5. The evaluation method of the retinal tissue stratification thickness according to claim 4, wherein The determining the first thickness characteristic data corresponding to the retinal tissue layering thickness according to the target statistical histogram and the peak function includes: For the ordinate of each position deviation interval in the target statistical histogram, determining a peak function value corresponding to the ordinate through the peak function; For the peak function value of each position deviation interval, obtaining a reference value corresponding to the peak function value; wherein, the reference value includes peak function values of a preset number of position deviation intervals adjacent to the position deviation interval; In the case where the peak function value is greater than the reference value, determining the position deviation interval corresponding to the peak function value as the peak position location; and, Determine the number of peaks of the retinal tissue stratification thickness according to the total number of the peak positions in the target statistical histogram; and, Determine the corresponding thickness at the peak position according to the peak position.

6. The evaluation method of the retinal tissue stratification thickness according to claim 5, characterized in that The peak function is: where P represents the peak function value corresponding to the ordinate, and l n (·) represents the ordinate of the target statistical histogram corresponding to the nth stratified curve, L represents the preset position deviation interval, m represents the number of equal parts into which L is evenly divided, and h represents a positive integer less than m - 1.

7. The evaluation method for the retinal tissue stratification thickness according to claim 4, characterized in that The determination of the second thickness characteristic data corresponding to the retinal tissue stratification thickness according to the target statistical histogram and the kurtosis function includes: Determine the average value and the standard deviation of the ordinate of the target statistical histogram, determine the kurtosis value according to the total number of the first reference points, the kurtosis function, the average value and the standard deviation, and determine the undulation degree of the retinal tissue stratification thickness according to the kurtosis value.

8. The evaluation method of the retinal tissue stratification thickness according to claim 7, characterized in that The kurtosis function is: where l n (i) represents the ordinate of the i-th deviation interval of the target statistical histogram corresponding to the n-th hierarchical curve, and l n represents the average value of the ordinates of the target statistical histogram, StDev represents the average value of the ordinates of the target statistical histogram, M represents the total number of first reference points, i represents the i-th deviation interval in the target statistical histogram, and the value range of i is 0, 1,..., M - 1.

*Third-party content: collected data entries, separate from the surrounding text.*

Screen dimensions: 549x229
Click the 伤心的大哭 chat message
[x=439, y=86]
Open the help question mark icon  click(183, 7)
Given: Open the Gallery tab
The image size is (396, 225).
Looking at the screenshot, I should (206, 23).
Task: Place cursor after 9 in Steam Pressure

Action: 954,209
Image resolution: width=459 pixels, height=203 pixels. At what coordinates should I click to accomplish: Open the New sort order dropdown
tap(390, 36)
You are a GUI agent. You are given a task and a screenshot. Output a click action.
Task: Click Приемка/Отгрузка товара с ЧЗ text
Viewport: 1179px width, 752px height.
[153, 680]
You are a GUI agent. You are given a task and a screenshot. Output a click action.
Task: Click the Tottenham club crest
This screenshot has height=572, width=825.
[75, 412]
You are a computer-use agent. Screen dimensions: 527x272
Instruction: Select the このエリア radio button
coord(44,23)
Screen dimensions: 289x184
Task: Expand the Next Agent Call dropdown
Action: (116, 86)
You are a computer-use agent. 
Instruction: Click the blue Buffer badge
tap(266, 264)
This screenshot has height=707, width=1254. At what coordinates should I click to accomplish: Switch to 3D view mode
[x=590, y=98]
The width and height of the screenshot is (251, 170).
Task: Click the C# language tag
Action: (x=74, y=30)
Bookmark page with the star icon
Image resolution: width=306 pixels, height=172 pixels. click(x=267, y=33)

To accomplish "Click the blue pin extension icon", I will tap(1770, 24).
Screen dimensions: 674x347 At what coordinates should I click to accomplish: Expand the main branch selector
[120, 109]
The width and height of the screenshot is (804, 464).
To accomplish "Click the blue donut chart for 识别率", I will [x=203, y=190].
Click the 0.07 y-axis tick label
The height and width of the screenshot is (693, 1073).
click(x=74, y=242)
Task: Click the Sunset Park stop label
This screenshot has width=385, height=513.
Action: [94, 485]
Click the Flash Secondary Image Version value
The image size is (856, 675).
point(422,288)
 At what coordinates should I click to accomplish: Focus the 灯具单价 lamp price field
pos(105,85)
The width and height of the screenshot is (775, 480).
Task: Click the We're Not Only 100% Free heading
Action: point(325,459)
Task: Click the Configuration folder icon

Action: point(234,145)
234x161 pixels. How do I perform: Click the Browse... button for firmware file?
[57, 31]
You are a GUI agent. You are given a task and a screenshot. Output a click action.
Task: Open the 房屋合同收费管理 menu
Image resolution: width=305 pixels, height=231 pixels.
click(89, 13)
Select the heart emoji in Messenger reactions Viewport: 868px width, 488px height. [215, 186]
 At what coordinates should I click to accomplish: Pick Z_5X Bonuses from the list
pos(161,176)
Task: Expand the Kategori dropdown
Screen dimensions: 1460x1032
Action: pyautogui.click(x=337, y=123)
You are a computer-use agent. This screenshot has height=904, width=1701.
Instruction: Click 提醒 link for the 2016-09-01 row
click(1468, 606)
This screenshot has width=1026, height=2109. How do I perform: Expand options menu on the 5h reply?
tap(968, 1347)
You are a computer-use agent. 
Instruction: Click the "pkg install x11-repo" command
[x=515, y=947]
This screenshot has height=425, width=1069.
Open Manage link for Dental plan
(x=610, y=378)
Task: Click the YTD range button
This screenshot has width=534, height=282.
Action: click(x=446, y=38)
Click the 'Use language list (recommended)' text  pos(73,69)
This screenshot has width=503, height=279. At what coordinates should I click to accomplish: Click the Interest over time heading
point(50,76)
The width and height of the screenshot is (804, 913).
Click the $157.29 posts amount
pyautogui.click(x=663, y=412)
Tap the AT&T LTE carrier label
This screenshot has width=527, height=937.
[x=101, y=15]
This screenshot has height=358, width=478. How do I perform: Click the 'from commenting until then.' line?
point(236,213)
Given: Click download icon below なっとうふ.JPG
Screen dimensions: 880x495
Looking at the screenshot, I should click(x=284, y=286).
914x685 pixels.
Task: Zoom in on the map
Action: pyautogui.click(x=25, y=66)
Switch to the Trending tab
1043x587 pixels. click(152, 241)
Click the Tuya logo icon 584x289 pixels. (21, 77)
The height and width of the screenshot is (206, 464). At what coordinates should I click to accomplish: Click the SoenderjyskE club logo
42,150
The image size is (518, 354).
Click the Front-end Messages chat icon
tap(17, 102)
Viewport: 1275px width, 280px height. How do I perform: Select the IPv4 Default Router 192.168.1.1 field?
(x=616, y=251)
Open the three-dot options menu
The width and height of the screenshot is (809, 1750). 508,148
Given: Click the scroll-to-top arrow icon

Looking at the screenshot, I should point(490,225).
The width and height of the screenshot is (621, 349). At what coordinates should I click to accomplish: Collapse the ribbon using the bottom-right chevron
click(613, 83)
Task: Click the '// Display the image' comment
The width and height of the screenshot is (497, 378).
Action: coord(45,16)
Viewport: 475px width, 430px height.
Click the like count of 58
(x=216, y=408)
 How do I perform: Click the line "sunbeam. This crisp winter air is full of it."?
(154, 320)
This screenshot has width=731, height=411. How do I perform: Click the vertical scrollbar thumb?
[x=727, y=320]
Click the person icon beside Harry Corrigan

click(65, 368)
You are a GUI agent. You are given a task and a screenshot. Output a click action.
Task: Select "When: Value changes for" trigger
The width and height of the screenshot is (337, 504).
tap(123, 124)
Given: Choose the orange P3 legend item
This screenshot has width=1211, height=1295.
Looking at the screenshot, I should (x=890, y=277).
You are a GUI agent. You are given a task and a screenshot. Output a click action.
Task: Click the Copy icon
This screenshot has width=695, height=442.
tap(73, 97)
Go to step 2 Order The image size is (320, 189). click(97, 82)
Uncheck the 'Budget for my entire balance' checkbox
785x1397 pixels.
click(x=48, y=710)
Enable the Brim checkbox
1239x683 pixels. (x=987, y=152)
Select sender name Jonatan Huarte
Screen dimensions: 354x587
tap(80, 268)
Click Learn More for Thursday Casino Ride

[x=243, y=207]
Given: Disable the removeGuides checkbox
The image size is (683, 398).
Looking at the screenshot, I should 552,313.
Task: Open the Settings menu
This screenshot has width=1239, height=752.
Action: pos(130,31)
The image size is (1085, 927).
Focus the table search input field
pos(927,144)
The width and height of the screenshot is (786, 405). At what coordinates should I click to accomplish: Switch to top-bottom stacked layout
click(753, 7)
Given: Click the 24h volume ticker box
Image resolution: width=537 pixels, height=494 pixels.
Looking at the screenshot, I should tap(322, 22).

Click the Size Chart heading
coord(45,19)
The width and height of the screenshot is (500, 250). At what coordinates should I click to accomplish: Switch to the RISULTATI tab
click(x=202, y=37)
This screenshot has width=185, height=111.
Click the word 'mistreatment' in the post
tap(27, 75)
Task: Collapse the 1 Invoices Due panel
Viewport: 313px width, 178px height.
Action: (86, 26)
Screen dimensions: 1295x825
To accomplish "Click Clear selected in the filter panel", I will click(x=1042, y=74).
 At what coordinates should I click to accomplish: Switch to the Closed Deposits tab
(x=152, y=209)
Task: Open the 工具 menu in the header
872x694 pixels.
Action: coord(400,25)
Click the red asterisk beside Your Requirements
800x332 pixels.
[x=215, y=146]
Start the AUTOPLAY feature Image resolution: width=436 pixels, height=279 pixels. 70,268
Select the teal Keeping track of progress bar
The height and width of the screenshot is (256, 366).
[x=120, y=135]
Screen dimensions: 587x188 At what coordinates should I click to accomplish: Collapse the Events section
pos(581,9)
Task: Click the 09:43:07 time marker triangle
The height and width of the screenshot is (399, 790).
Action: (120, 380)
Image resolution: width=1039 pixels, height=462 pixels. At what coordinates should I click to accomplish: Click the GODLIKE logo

9. The evaluation method for the retinal tissue stratification thickness according to claim 1, wherein After determining the thickness characteristic data corresponding to the retinal tissue stratification thickness according to the target statistical histogram, it further includes: Determine the target data format corresponding to the thickness characteristic data, and display the thickness characteristic data in the target data format.

10. A computer-readable storage medium, characterized in that, The computer-readable storage medium stores computer instructions, and the computer instructions are used to cause the processor to implement the evaluation method of the retinal tissue stratification thickness according to any one of claims 1-9 when executed.